In light of the extensive NYT investigative piece today about the drone killing of three Americans in Yemen (only, Alwaki, a high value target) and the ensuing dust storm over the government’s extra-judicial drone killings of Americans, let’s at least hope our boys, when they’re not on their imposed day off, know how to identify a Mexican from an American cow.

Full edit at Zimbio.

(photos: John Moore/Getty Images. caption 1: Air Interdiction Agent Jack Thurston from U.S. Office of Air and Marine (OAM), pilots an unmanned Predator aircraft from a flight operations center near the Mexican border on March 7, 2013 at Fort Huachuca in Sierra Vista, Arizona. The OAM flies the unmanned – and unarmed – MQ-9 Predator B aircraft an average of 12 hours per day at around 19,000 feet over southern Arizona. The drones, piloted from the ground, search for drug smugglers and immigrants crossing illegally from Mexico into the United States. Due to federal sequestration cuts, Customs and Border Protection is expected to lose $500 million from its budget, and OAM staff at Ft.

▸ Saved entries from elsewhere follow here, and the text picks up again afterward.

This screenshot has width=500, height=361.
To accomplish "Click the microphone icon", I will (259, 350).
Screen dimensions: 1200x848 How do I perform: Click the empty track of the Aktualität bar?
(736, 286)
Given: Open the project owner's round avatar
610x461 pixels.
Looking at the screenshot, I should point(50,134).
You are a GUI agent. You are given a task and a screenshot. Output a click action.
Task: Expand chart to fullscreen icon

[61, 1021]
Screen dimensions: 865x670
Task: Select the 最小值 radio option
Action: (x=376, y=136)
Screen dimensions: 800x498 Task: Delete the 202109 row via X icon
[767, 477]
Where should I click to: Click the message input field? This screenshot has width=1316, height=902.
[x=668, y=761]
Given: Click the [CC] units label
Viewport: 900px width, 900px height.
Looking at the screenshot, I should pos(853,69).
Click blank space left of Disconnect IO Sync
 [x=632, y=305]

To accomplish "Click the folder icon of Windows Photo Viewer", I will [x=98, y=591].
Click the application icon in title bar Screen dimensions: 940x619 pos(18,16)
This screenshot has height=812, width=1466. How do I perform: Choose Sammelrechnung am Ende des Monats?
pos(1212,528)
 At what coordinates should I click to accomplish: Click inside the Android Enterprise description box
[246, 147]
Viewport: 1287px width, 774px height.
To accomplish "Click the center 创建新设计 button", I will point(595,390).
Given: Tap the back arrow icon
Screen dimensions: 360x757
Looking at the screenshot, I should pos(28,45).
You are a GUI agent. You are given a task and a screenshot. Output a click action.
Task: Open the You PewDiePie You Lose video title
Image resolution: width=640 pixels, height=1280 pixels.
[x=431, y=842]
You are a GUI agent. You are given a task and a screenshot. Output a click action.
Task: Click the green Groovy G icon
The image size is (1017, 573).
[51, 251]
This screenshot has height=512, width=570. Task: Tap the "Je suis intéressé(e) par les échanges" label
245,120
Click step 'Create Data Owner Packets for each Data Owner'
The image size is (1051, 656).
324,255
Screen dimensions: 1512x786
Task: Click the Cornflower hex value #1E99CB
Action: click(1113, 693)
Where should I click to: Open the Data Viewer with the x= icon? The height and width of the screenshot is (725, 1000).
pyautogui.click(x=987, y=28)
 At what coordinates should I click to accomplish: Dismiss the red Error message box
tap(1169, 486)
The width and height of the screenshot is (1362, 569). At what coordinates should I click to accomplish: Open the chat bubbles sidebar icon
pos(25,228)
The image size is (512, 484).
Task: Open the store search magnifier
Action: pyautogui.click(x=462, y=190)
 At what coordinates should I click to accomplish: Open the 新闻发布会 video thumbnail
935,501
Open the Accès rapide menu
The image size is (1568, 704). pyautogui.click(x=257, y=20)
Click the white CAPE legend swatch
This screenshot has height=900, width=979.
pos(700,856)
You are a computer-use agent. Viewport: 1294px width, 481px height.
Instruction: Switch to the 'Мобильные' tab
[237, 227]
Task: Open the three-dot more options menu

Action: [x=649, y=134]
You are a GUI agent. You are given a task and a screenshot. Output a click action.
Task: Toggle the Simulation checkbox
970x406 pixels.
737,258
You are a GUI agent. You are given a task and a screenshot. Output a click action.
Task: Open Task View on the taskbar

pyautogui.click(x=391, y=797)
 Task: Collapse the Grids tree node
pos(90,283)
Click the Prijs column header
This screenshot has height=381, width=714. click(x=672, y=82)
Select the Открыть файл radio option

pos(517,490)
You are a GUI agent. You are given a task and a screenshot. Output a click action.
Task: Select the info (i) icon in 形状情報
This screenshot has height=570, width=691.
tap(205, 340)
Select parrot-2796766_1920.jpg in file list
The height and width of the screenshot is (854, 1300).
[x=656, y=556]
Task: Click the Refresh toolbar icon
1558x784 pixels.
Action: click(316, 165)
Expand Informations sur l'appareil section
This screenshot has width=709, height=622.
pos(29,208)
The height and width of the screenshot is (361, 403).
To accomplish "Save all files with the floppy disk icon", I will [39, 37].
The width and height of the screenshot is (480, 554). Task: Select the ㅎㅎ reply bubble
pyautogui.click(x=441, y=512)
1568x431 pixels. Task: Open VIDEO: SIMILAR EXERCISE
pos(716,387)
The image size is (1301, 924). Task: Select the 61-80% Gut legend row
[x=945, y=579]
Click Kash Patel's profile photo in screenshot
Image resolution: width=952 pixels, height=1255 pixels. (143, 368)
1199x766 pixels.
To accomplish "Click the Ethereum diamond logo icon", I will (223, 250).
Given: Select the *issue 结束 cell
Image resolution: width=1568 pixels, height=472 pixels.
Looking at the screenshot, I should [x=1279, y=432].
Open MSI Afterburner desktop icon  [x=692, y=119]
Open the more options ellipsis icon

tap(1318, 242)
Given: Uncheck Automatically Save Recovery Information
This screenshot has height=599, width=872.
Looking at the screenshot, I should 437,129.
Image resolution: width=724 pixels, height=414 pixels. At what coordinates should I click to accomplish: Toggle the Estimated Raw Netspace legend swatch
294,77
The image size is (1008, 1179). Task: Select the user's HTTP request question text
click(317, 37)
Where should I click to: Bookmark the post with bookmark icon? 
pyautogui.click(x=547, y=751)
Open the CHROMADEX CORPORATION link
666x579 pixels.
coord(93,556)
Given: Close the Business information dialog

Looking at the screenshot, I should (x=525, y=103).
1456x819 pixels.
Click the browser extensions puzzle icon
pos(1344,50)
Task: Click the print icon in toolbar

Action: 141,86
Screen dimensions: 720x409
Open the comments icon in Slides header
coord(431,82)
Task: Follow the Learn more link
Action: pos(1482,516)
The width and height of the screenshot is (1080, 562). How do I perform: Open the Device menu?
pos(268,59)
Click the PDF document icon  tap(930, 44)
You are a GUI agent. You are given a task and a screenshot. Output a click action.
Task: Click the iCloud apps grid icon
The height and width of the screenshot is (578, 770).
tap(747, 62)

Huachuca are now taking unpaid furlough days once every two weeks as part of the cuts. caption 2: Air Interdiction Agent Will Brazelton from U.S. Office of Air and Marine (OAM), reads over sequestration furlough documents before starting his shift piloting Predator drone surveillance flights near the Mexican border on March 7, 2013 from Fort Huachuca in Sierra Vista, Arizona.)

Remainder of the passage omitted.